■ WHAT TO WORK ON ■
When the listing below reaches the line that has "Task: Open the In Sites dropdown", start reproducing exactly; stop after the line that has "Tick the Đỗ Mai Anh checkbox", and drop the pictures.

■ SUPPLIED RECORDS ■
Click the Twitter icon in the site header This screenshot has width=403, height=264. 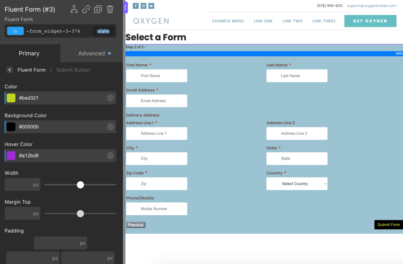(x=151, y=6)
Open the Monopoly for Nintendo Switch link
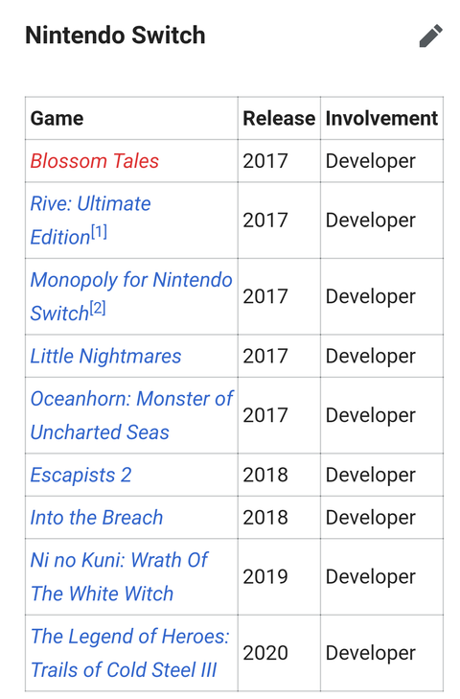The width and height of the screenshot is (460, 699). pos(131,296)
==
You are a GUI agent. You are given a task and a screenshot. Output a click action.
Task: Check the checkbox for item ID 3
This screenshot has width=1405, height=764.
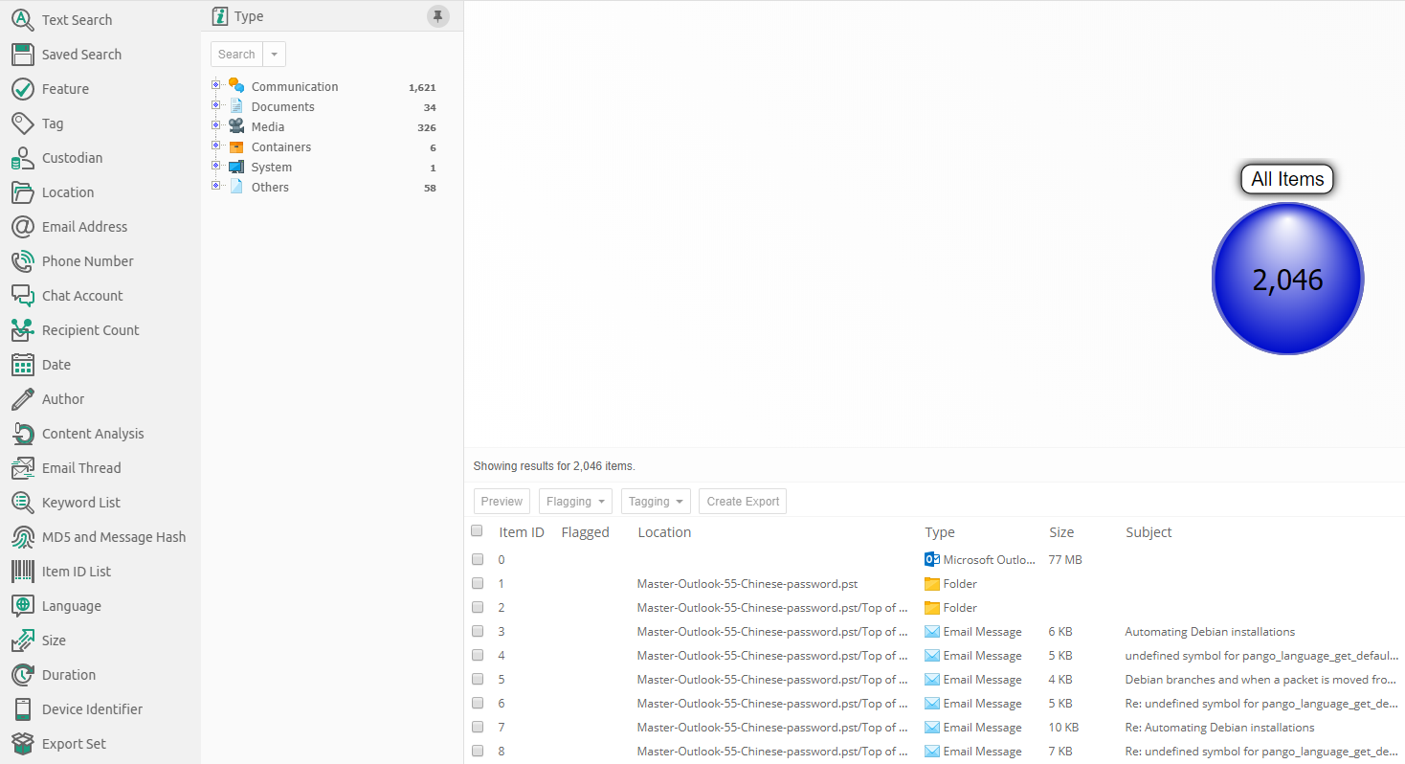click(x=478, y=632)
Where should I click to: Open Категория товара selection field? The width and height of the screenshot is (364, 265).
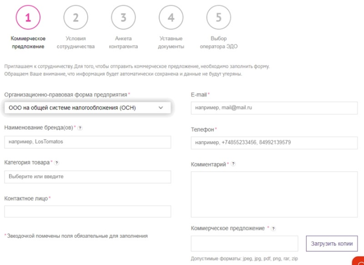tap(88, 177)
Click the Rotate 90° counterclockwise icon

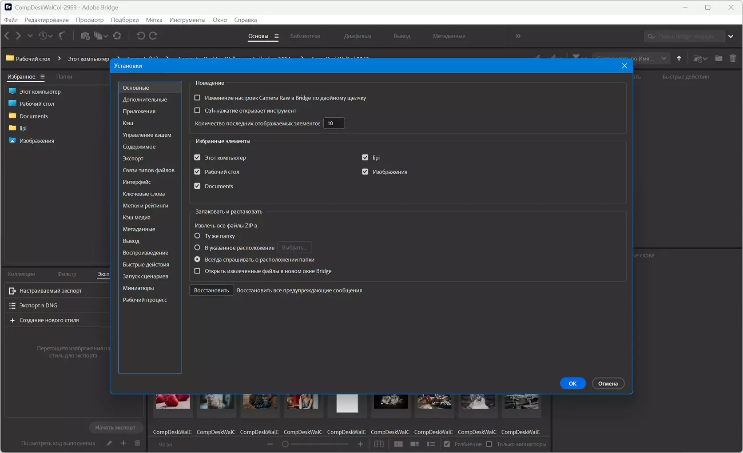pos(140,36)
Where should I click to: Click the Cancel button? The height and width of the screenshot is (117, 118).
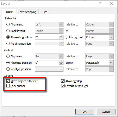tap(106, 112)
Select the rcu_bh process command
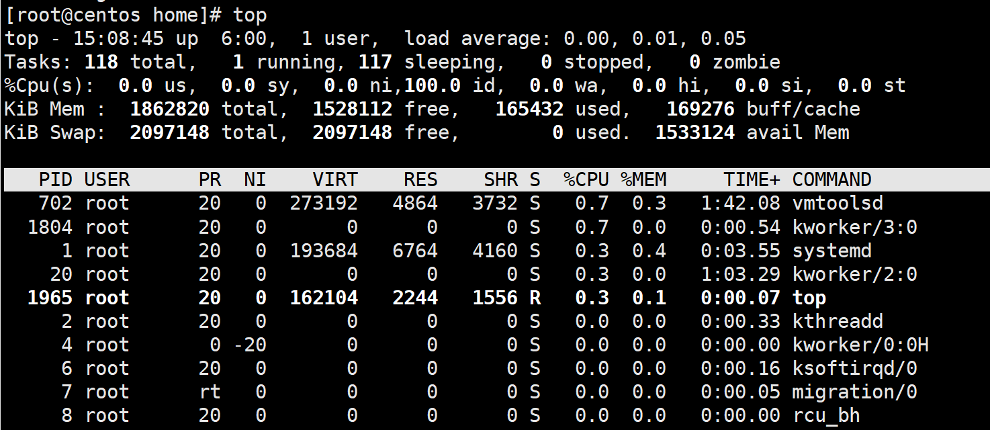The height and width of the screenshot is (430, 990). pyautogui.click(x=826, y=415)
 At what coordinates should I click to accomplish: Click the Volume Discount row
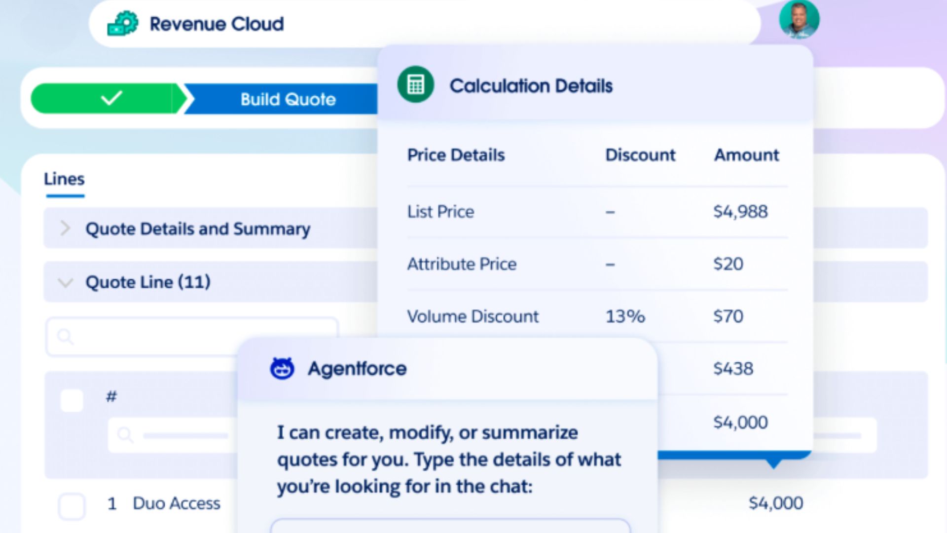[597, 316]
--
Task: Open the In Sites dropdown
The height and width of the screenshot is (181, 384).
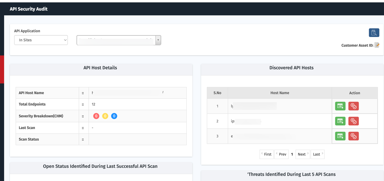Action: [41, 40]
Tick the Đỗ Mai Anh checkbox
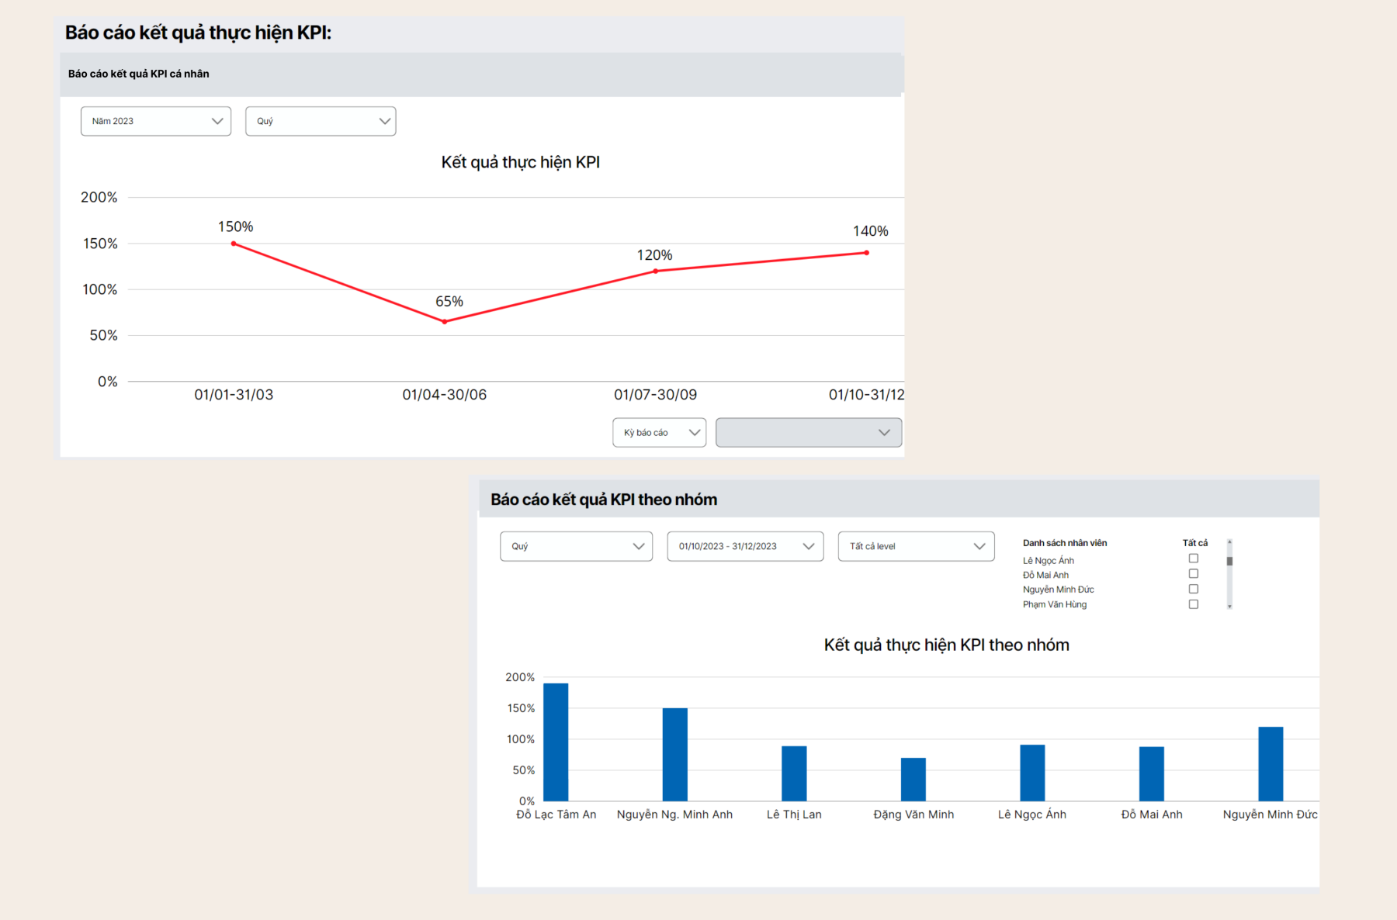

■ FINISHED TASK ■
Task: Open the In Sites dropdown
The height and width of the screenshot is (181, 384).
Action: [41, 40]
Tick the Đỗ Mai Anh checkbox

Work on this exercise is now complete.